Tuesday's selloff marked a sharp divergence from recent stock-trading sessions. Last week both the Dow industrials and the S&P 500 hit fresh record highs despite anemic trading volume. On Tuesday volumes picked up but remained below average.

Investors blamed Tuesday's rout in part on mixed economic data. Some data indicated that the U.S. economy may be improving after hitting a soft patch in the first quarter. Though that is good news for the economy, it helps solidify expectations for a Federal Rate increase later this year, which some investors worry may hurt stock performance.

"There is the marginal buyer who thinks there will not be a rate increase in 2015 who periodically gets spooked, and that's what we saw yesterday," said Tim Knepp, chief wealth officer for LPL Financial.

As trading for the month of May winds down this week, investors will have even more data to focus on, including Friday's revised reading of first-quarter gross domestic product.

The initial reading of first-quarter GDP showed the U.S. economy slowed dramatically, growing at a sluggish 0.2%. Economists surveyed by The Wall Street Journal expect that to be revised downward to a 1% contraction in Friday's revised reading.

Stocks were weighed down Tuesday by shares of small companies, which are typically more sensitive to the U.S. economy.

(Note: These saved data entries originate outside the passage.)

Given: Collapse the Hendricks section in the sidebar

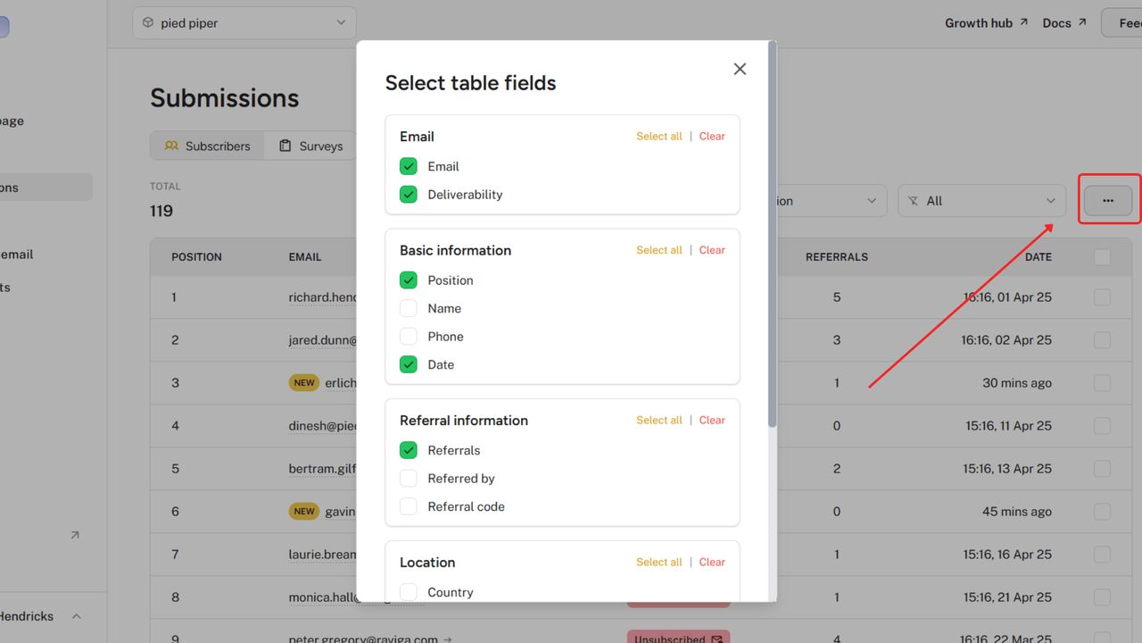Looking at the screenshot, I should [76, 615].
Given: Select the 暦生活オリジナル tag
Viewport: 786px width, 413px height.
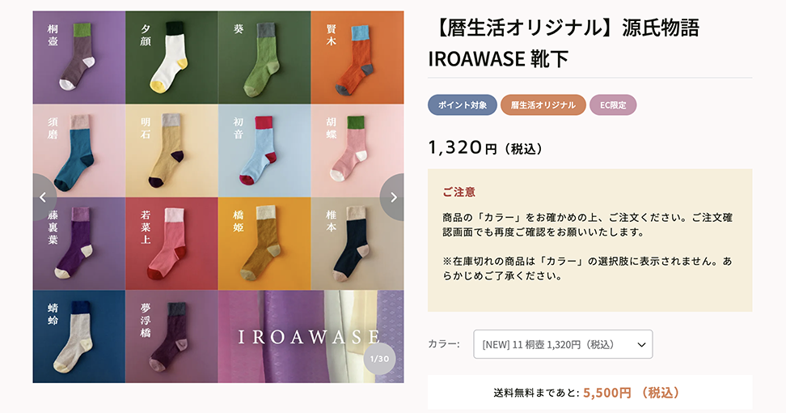Looking at the screenshot, I should pos(543,105).
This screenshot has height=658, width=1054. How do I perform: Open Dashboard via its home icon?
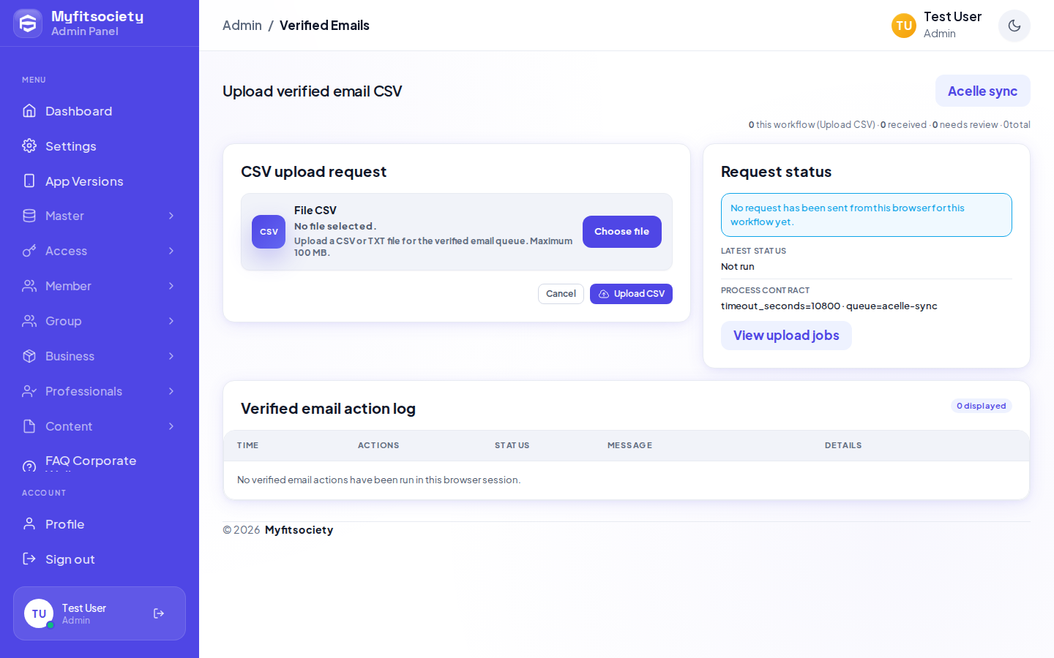coord(29,111)
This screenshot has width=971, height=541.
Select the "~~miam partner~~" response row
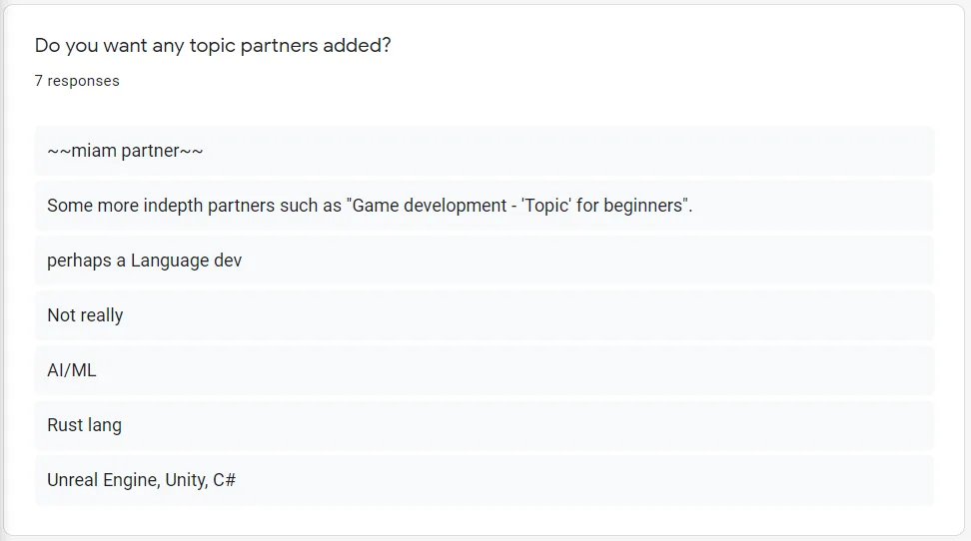coord(485,151)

On Wednesday, the Russell 2000 small-cap index gained 1%.

Investors will also continue to eye developments in Greece around its approaching debt payments this week, something that helped lead U.S. stocks lower on Tuesday, according to traders. Greece and its creditors started to draft a final agreement on Wednesday, sending European stocks higher. However, The Wall Street Journal reported that one European Union official is doubtful of Greece's ability to close a deal quickly. Germany's DAX gained 1.3% and France's CAC 40 added 2%.

"Greece is an underlying issue, but it's not the main issue," said Jeffrey Yu, head of single-stock derivatives trading at UBS AG, adding that investors are still more focused on the U.S. economic data.

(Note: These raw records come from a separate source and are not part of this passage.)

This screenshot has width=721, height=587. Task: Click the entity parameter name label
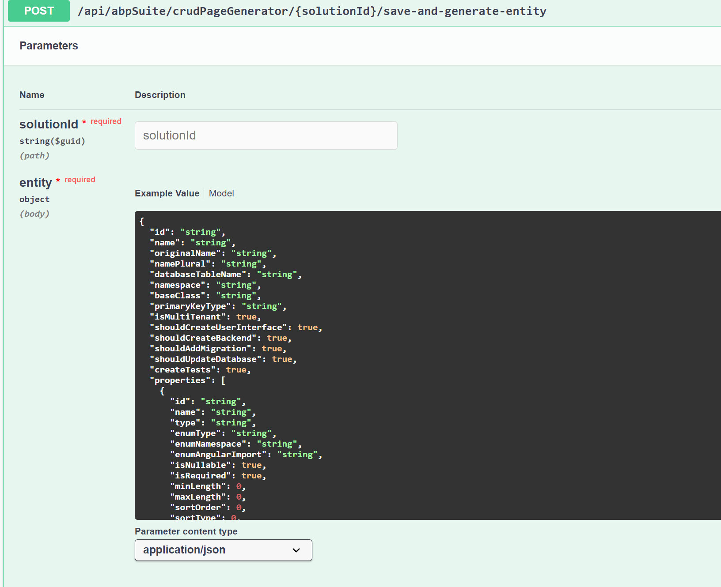coord(35,183)
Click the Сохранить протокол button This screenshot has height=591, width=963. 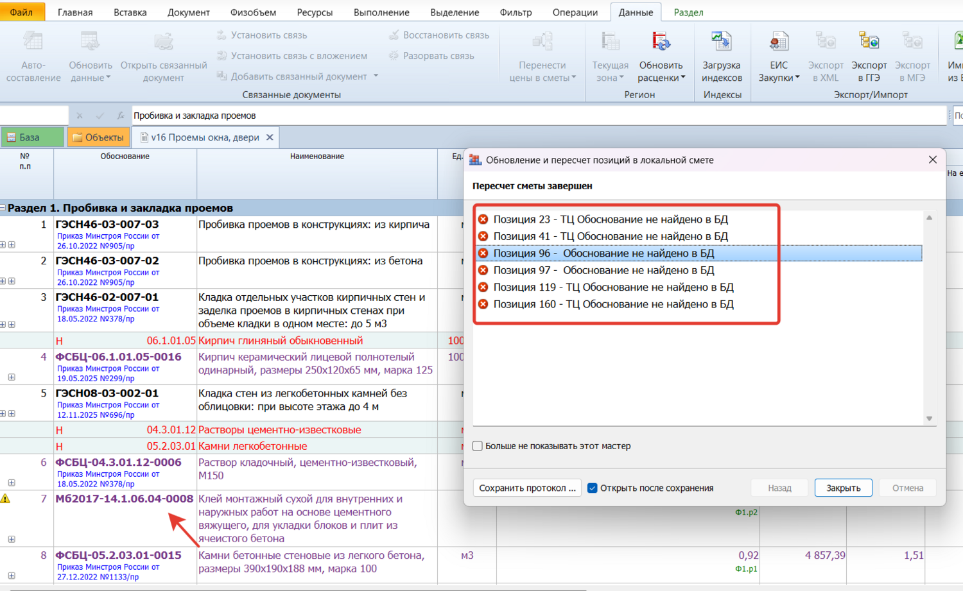coord(527,488)
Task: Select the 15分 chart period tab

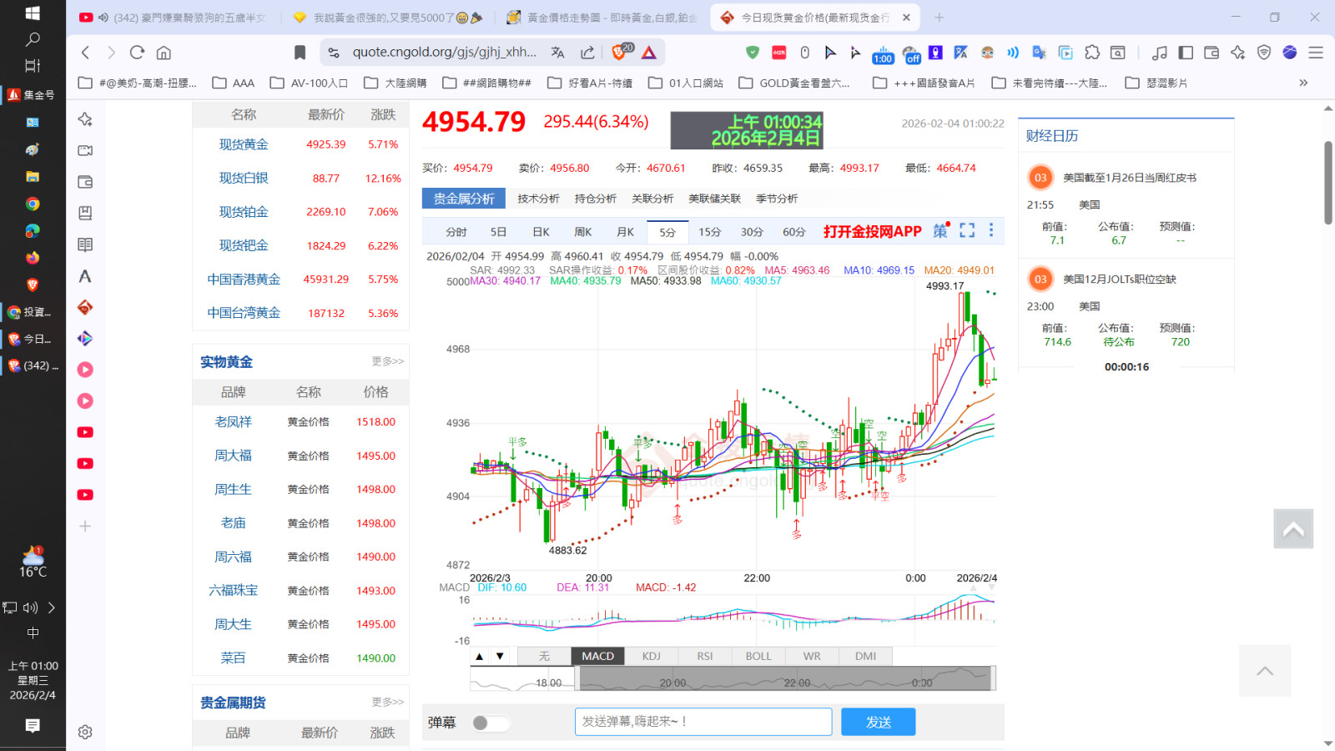Action: tap(709, 232)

Heading into the summer months, volatility, which had been weak throughout the past week, could pick up, some traders say. With fewer investors buying and selling shares in the summer months, swings in the market could be more exaggerated.

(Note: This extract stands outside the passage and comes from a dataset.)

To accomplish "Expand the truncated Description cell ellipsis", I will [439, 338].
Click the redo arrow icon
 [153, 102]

"The summer is always tricky because we lose trading volume," said Jennifer Ellison, principal at San Francisco-based wealth management firm Bingham Osborn & Scarborough, which manages about $3.5 billion. "You can have stronger reactions to what's going on in the market. It's hard to predict what will happen."

In commodity markets, gold futures slipped 0.1% to $1185.50 an ounce. Crude-oil futures fell 0.7% to $57.64 a barrel. The yield on the 10-year Treasury note was at 2.157%, compared with 2.135% on Tuesday. Yields fall as prices rise.

In corporate news, Michael Kors Holdings Ltd. shares tumbled 23% after the retailer reported falling sales from a drop in tourist spending and the company's watch business. Fossil Group Inc., which makes watches for Michael Kors and other fashion brands, also fell 6%.

Tiffany & Co.'s shares jumped 12% after the jeweler reported earnings and revenue fell less than expected in its first quarter as a key sales metric grew across nearly every region, despite the effect of a strong U.S. dollar.